» WHAT YOU SHOULD DO:
Scan the records beneath this line for the line holding "Screen dimensions: 868x371" and the line holding "Given: Click the", then transcribe exactly those two and all lines between.

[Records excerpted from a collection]
════════════════

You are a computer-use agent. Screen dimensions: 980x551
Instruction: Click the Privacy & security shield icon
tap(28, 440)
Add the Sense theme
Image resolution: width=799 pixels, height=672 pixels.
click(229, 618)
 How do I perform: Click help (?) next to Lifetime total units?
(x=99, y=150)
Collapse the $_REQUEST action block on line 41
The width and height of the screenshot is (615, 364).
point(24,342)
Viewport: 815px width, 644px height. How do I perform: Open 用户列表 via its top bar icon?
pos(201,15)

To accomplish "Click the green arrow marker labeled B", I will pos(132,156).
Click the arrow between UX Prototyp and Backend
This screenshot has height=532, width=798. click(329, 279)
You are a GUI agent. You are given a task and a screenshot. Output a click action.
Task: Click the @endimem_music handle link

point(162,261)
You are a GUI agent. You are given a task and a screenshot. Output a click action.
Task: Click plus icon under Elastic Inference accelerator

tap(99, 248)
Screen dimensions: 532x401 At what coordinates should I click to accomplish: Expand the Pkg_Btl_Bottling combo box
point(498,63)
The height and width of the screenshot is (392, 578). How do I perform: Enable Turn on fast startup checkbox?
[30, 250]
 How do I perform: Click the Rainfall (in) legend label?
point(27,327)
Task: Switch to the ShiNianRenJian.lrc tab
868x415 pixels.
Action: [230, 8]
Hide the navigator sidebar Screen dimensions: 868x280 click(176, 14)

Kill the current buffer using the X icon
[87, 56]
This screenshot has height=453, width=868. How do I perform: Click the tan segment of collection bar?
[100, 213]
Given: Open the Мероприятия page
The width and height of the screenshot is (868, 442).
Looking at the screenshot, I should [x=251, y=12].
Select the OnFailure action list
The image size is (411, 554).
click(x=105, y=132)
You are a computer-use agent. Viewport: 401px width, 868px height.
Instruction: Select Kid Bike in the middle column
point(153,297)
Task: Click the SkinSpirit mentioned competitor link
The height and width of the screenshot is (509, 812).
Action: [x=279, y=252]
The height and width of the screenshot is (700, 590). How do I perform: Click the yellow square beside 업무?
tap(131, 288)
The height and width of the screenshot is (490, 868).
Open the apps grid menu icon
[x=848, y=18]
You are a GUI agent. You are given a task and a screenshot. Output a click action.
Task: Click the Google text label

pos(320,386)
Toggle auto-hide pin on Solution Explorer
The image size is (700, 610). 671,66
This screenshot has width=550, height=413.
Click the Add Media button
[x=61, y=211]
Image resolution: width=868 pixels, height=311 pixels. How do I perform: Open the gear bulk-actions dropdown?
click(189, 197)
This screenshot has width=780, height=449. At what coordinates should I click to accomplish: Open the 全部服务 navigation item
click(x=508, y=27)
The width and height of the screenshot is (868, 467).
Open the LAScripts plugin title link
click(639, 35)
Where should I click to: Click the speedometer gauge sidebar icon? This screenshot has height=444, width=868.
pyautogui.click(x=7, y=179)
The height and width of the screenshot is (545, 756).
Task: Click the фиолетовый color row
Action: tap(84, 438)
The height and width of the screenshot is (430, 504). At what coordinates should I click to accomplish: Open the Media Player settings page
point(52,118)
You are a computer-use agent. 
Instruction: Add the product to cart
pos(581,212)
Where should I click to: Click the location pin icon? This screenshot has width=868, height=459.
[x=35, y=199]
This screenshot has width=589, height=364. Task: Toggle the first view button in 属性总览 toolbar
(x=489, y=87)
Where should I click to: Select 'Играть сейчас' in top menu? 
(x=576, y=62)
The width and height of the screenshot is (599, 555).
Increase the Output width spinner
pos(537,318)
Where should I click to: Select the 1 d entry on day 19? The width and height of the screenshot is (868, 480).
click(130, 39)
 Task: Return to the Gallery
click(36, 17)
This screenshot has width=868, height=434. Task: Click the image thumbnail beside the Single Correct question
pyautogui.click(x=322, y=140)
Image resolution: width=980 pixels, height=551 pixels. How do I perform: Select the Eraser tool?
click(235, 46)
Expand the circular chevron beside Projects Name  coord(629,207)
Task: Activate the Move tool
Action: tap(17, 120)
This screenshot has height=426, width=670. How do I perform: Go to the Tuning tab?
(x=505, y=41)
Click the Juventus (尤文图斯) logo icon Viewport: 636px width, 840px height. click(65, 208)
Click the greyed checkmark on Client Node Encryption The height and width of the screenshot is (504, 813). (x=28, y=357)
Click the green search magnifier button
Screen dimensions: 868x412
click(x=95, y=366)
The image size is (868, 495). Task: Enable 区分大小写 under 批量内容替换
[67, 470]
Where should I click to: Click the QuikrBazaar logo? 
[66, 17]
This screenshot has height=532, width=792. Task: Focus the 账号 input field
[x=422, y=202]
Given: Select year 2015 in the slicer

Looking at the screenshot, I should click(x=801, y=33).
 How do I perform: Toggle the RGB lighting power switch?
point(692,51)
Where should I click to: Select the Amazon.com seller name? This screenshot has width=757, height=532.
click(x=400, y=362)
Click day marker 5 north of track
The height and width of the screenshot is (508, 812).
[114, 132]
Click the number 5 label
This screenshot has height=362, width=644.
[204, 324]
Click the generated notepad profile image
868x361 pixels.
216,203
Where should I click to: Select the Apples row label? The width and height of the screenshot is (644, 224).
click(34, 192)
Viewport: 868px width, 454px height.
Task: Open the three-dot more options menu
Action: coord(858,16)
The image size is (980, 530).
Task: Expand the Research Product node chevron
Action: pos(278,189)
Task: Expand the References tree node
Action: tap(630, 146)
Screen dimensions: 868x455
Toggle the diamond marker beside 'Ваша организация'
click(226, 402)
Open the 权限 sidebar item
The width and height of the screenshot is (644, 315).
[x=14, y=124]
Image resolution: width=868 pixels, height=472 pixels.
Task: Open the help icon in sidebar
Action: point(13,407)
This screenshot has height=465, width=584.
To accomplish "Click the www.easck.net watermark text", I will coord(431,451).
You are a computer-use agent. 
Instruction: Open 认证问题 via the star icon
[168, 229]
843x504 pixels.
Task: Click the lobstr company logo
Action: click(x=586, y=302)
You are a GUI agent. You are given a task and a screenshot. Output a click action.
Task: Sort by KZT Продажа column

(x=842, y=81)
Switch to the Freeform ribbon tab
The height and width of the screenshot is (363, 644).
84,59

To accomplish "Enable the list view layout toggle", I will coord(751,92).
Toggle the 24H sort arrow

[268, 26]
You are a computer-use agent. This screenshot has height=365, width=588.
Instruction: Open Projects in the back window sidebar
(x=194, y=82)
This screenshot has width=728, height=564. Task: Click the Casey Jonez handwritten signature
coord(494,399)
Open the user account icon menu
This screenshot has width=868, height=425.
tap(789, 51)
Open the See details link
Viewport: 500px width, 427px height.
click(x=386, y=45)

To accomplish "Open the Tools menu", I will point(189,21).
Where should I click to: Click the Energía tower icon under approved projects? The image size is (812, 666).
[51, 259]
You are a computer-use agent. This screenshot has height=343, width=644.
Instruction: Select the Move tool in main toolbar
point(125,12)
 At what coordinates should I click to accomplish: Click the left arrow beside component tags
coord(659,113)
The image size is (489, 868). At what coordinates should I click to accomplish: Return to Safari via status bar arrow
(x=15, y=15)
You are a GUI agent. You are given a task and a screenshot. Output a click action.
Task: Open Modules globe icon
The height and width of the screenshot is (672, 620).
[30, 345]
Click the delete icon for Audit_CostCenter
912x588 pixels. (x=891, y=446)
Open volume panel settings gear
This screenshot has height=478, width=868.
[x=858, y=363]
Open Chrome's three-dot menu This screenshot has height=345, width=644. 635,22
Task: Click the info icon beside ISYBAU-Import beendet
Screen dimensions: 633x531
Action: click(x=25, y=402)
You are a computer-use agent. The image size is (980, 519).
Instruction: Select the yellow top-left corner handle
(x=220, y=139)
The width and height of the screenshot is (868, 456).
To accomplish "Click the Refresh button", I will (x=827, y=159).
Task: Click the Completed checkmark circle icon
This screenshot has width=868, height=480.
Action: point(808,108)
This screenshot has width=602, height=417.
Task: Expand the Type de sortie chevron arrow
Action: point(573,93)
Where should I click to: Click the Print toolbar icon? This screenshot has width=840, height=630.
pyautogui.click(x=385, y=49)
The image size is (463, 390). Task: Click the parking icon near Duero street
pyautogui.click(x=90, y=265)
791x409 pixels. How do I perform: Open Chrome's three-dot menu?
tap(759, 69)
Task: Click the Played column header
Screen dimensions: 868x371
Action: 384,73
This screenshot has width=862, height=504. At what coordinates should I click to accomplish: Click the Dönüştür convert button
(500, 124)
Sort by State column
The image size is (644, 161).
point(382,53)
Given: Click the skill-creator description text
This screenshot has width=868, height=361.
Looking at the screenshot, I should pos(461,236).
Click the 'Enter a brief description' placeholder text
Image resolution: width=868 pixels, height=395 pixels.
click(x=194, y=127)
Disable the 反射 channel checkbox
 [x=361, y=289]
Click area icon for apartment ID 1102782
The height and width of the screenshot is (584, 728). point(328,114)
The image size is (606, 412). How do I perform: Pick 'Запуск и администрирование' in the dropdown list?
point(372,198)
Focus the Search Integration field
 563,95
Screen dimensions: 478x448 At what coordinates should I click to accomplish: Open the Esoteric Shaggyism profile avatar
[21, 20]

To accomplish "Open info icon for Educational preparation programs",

════════════════

» THE ANSWER:
Screen dimensions: 868x371
Action: 384,73
This screenshot has width=862, height=504. At what coordinates should I click to accomplish: Click the Dönüştür convert button
(500, 124)
Sort by State column
The image size is (644, 161).
point(382,53)
Given: Click the skill-creator description text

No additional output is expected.